== Data for this exercise ==
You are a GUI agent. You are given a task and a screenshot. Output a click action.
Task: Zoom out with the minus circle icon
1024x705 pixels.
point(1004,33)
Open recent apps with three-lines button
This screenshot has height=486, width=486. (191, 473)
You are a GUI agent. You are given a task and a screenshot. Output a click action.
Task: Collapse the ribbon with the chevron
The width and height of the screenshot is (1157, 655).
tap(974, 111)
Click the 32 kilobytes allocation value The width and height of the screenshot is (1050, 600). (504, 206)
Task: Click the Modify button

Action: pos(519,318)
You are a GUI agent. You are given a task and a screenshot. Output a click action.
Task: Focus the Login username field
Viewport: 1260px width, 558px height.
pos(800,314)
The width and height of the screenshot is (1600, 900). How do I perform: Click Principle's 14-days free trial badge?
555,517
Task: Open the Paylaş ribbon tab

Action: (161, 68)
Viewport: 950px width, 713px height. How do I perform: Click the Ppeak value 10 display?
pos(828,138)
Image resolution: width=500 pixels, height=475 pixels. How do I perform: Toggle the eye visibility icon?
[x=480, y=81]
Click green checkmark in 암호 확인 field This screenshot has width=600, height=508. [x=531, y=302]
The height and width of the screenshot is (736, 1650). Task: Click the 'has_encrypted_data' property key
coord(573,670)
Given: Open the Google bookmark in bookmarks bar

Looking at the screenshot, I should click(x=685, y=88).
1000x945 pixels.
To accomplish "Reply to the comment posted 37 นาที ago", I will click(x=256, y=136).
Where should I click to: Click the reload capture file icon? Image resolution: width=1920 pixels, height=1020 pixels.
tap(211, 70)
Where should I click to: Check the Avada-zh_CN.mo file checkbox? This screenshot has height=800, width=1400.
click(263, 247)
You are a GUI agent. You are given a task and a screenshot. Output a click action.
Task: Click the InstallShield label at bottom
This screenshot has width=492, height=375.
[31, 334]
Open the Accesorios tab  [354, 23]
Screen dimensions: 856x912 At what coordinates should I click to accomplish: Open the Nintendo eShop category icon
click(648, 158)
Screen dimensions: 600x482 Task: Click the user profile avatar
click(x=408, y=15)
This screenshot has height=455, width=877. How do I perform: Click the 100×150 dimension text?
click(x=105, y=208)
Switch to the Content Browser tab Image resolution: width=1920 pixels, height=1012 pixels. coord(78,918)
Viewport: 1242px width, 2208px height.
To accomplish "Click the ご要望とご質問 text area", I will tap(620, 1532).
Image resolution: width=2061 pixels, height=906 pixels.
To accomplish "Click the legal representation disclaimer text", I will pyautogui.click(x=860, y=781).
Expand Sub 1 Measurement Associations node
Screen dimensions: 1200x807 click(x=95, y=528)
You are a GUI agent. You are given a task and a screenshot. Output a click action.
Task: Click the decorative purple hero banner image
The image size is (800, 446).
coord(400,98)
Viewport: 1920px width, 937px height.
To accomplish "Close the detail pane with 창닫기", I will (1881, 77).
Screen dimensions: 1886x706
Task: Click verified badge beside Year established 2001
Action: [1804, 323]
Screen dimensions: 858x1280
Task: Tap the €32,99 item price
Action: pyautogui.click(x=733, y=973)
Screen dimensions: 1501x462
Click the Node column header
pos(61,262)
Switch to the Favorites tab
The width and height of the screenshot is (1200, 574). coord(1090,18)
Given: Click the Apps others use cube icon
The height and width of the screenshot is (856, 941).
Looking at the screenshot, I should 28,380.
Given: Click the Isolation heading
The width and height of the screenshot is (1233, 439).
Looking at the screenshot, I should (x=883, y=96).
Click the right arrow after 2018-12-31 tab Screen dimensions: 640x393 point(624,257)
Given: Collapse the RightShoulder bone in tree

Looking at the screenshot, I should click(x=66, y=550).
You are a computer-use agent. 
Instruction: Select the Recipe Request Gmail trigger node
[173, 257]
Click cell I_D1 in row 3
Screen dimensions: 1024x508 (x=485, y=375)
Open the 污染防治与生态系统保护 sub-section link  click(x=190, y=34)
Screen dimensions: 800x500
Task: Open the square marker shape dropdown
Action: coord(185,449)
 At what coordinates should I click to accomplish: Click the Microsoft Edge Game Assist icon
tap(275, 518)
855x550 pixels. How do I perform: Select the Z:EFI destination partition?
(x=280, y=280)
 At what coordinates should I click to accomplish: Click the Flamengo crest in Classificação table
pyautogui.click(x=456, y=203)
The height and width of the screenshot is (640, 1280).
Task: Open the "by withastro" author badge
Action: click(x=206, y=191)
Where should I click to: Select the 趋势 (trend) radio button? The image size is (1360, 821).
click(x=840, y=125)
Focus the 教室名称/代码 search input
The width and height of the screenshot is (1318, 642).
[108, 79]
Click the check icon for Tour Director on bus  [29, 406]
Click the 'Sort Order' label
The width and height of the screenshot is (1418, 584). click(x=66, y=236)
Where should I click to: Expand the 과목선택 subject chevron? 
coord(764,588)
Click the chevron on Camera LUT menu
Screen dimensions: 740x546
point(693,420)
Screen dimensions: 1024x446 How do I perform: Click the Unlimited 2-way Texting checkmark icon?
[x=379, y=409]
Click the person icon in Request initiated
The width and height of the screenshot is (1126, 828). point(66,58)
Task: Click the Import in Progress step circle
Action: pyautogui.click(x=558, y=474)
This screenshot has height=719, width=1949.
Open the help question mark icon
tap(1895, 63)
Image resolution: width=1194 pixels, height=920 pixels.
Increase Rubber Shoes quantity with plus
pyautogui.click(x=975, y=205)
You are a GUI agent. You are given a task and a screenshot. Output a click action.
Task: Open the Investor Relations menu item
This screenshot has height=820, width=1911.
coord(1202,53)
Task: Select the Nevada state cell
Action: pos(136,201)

== To do ==
The required output is the full set of entries, reproduced verbatim.

== Written solution ==
You are a GUI agent. You are given a task and a screenshot. Output a click action.
Task: Zoom out with the minus circle icon
1024x705 pixels.
point(1004,33)
Open recent apps with three-lines button
This screenshot has height=486, width=486. (191, 473)
You are a GUI agent. You are given a task and a screenshot. Output a click action.
Task: Collapse the ribbon with the chevron
The width and height of the screenshot is (1157, 655).
tap(974, 111)
Click the 32 kilobytes allocation value The width and height of the screenshot is (1050, 600). (504, 206)
Task: Click the Modify button

Action: pos(519,318)
You are a GUI agent. You are given a task and a screenshot. Output a click action.
Task: Focus the Login username field
Viewport: 1260px width, 558px height.
pos(800,314)
The width and height of the screenshot is (1600, 900). How do I perform: Click Principle's 14-days free trial badge?
555,517
Task: Open the Paylaş ribbon tab

Action: (161, 68)
Viewport: 950px width, 713px height. How do I perform: Click the Ppeak value 10 display?
pos(828,138)
Image resolution: width=500 pixels, height=475 pixels. How do I perform: Toggle the eye visibility icon?
[x=480, y=81]
Click green checkmark in 암호 확인 field This screenshot has width=600, height=508. [x=531, y=302]
The height and width of the screenshot is (736, 1650). Task: Click the 'has_encrypted_data' property key
coord(573,670)
Given: Open the Google bookmark in bookmarks bar

Looking at the screenshot, I should click(x=685, y=88).
1000x945 pixels.
To accomplish "Reply to the comment posted 37 นาที ago", I will click(x=256, y=136).
Where should I click to: Click the reload capture file icon? Image resolution: width=1920 pixels, height=1020 pixels.
tap(211, 70)
Where should I click to: Check the Avada-zh_CN.mo file checkbox? This screenshot has height=800, width=1400.
click(263, 247)
You are a GUI agent. You are given a task and a screenshot. Output a click action.
Task: Click the InstallShield label at bottom
This screenshot has width=492, height=375.
[31, 334]
Open the Accesorios tab  [354, 23]
Screen dimensions: 856x912 At what coordinates should I click to accomplish: Open the Nintendo eShop category icon
click(648, 158)
Screen dimensions: 600x482 Task: Click the user profile avatar
click(x=408, y=15)
This screenshot has height=455, width=877. How do I perform: Click the 100×150 dimension text?
click(x=105, y=208)
Switch to the Content Browser tab Image resolution: width=1920 pixels, height=1012 pixels. coord(78,918)
Viewport: 1242px width, 2208px height.
To accomplish "Click the ご要望とご質問 text area", I will tap(620, 1532).
Image resolution: width=2061 pixels, height=906 pixels.
To accomplish "Click the legal representation disclaimer text", I will pyautogui.click(x=860, y=781).
Expand Sub 1 Measurement Associations node
Screen dimensions: 1200x807 click(x=95, y=528)
You are a GUI agent. You are given a task and a screenshot. Output a click action.
Task: Click the decorative purple hero banner image
The image size is (800, 446).
coord(400,98)
Viewport: 1920px width, 937px height.
To accomplish "Close the detail pane with 창닫기", I will (1881, 77).
Screen dimensions: 1886x706
Task: Click verified badge beside Year established 2001
Action: [1804, 323]
Screen dimensions: 858x1280
Task: Tap the €32,99 item price
Action: pyautogui.click(x=733, y=973)
Screen dimensions: 1501x462
Click the Node column header
pos(61,262)
Switch to the Favorites tab
The width and height of the screenshot is (1200, 574). coord(1090,18)
Given: Click the Apps others use cube icon
The height and width of the screenshot is (856, 941).
Looking at the screenshot, I should 28,380.
Given: Click the Isolation heading
The width and height of the screenshot is (1233, 439).
Looking at the screenshot, I should (x=883, y=96).
Click the right arrow after 2018-12-31 tab Screen dimensions: 640x393 point(624,257)
Given: Collapse the RightShoulder bone in tree

Looking at the screenshot, I should click(x=66, y=550).
You are a computer-use agent. 
Instruction: Select the Recipe Request Gmail trigger node
[173, 257]
Click cell I_D1 in row 3
Screen dimensions: 1024x508 (x=485, y=375)
Open the 污染防治与生态系统保护 sub-section link  click(x=190, y=34)
Screen dimensions: 800x500
Task: Open the square marker shape dropdown
Action: coord(185,449)
 At what coordinates should I click to accomplish: Click the Microsoft Edge Game Assist icon
tap(275, 518)
855x550 pixels. How do I perform: Select the Z:EFI destination partition?
(x=280, y=280)
 At what coordinates should I click to accomplish: Click the Flamengo crest in Classificação table
pyautogui.click(x=456, y=203)
The height and width of the screenshot is (640, 1280).
Task: Open the "by withastro" author badge
Action: click(x=206, y=191)
Where should I click to: Select the 趋势 (trend) radio button? The image size is (1360, 821).
click(x=840, y=125)
Focus the 教室名称/代码 search input
The width and height of the screenshot is (1318, 642).
[108, 79]
Click the check icon for Tour Director on bus  [29, 406]
Click the 'Sort Order' label
The width and height of the screenshot is (1418, 584). click(x=66, y=236)
Where should I click to: Expand the 과목선택 subject chevron? 
coord(764,588)
Click the chevron on Camera LUT menu
Screen dimensions: 740x546
point(693,420)
Screen dimensions: 1024x446 How do I perform: Click the Unlimited 2-way Texting checkmark icon?
[x=379, y=409]
Click the person icon in Request initiated
The width and height of the screenshot is (1126, 828). point(66,58)
Task: Click the Import in Progress step circle
Action: pyautogui.click(x=558, y=474)
This screenshot has height=719, width=1949.
Open the help question mark icon
tap(1895, 63)
Image resolution: width=1194 pixels, height=920 pixels.
Increase Rubber Shoes quantity with plus
pyautogui.click(x=975, y=205)
You are a GUI agent. You are given a task and a screenshot. Output a click action.
Task: Open the Investor Relations menu item
This screenshot has height=820, width=1911.
coord(1202,53)
Task: Select the Nevada state cell
Action: pos(136,201)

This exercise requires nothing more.